Text shown ▸
--- START ---

MADRZYKOWSKI: You know, there were still cars in the parking lot from victims. Family members and friends of victims were coming by to leave flowers and teddy bears, and you know, collect the vehicles. And needless to say, with the rain and whatnot, it was quite the setting for, deservedly so, a lot of sadness and grieving. We collected the information we could. We made measurements the best we could so that we could develop a simulation and re-creation of this fire so we could get a better understanding.
The understanding they reached was pretty simple: The pyrotechnics ignited some polyurethane foam insulation — soundproofing, Madryzkowski says, that the club put up in response to neighbors’ complaints about noise. The exits were hard to get to. There weren’t any sprinklers. Nobody at the club had a fire plan. After the Station fire, Rhode Island changed its codes. Simple things, like … posting exit signs near the floor, so if you’re crawling through smoke, you can find your way out. They ditched a “grandfather clause” that exempted old buildings from modern safety requirements like sprinklers. Things catch on fire sometimes; that probably is not going to change anytime soon. But people dying in the flames? To a modern fire scientist like Madrzykowski, even 3,000 deaths a year is unacceptable.

--- END ---

Task set ▸
**A.** Answer these questions from the Station fire text, one line each:
(i) What did family members and friends of victims come by to leave?
(ii) What ignited the polyurethane foam insulation?
(iii) What did Rhode Island ditch that had exempted old buildings from modern safety requirements?
**B.** Carry on the Station fire text, picking up right after its final sentence.
You can work from the Station fire text alone and leave the rows aside.

Given data ▸
--- START ---

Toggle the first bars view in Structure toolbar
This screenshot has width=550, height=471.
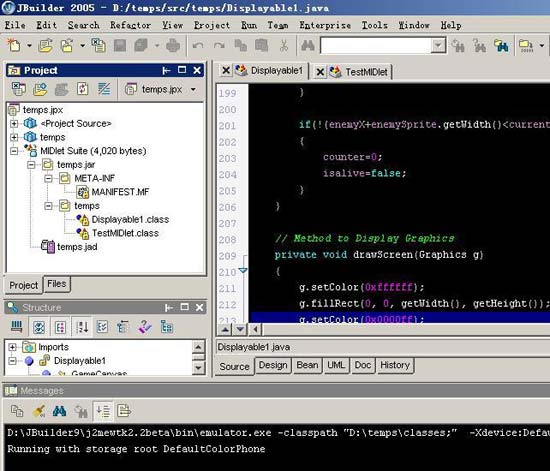[x=16, y=327]
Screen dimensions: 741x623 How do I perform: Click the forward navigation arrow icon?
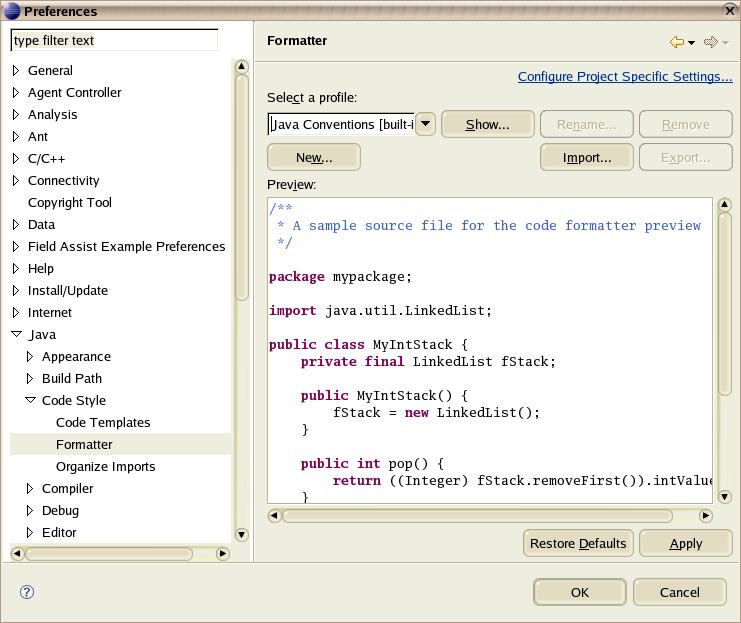710,42
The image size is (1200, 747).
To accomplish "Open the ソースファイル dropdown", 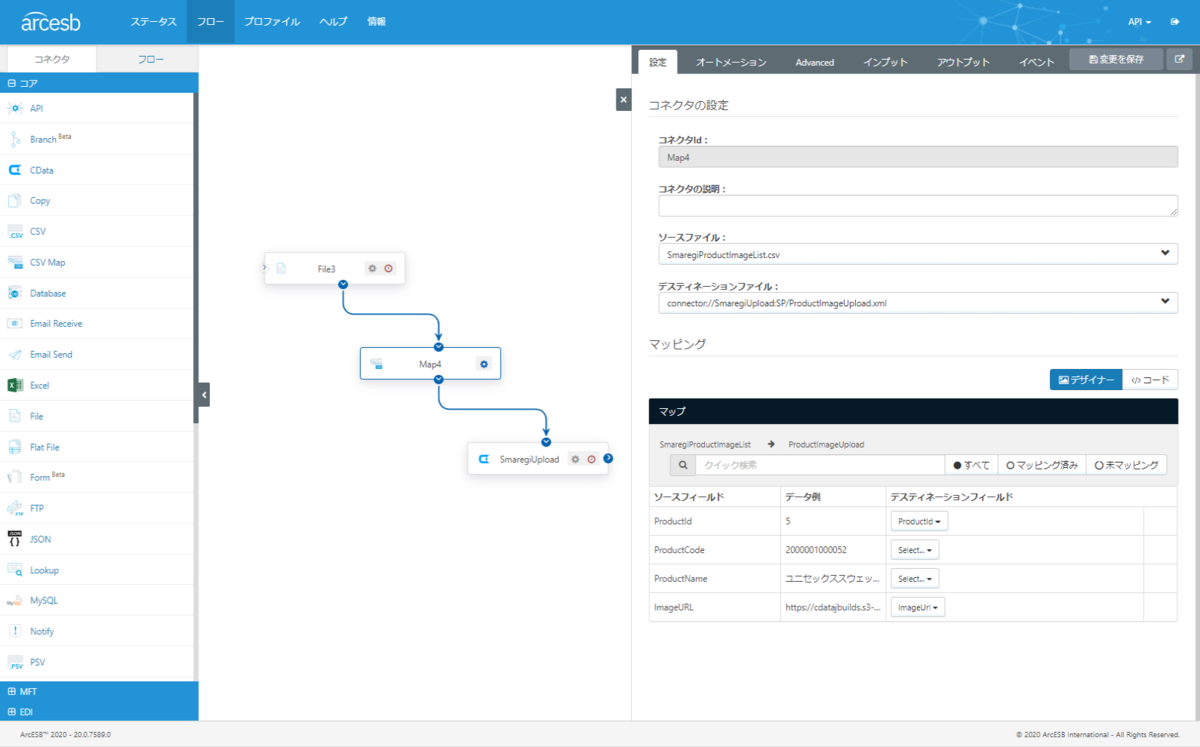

--- END ---

Answers to the problems ▸
**A.**
(i) Flowers and teddy bears.
(ii) The pyrotechnics.
(iii) A "grandfather clause."

**B.**
MADRZYKOWSKI: That’s still too many. I mean that’s a terrible way to go, and the cost of fire continues to go up.
Something as bad as the Station fire, with its big fatality count — it’s bound to grab the headlines. But do you know the median number of deaths in a fatal fire in America? It’s one. More than half of all fatal fires in the U.S. have just one fatality. And 85 percent of fatal fires happen not in a nightclub or an office building or a school — but at home. That’s where Dan Madrzykowski is trying to help.
MADRZYKOWSKI: Sort of the ultimate thing right now for residential occupancies are residential sprinklers. The big difference between a smoke alarm system and a sprinkler system is the sprinkler system controls the hazard; it starts to shut the fire down. It reduces the amount of toxic gas that’s being produced. It reduces the amount of heat that’s being produced, and it gives the firefighters a better environment to work in when they get there to save your home or to save anyone who’s still trapped in an apartment building, in an adjacent apartment, or things like that.
DUBNER: So, Dan, if you were in charge of the world, or at least this country for a little while, would you want every home in America to have to have a sprinkler system?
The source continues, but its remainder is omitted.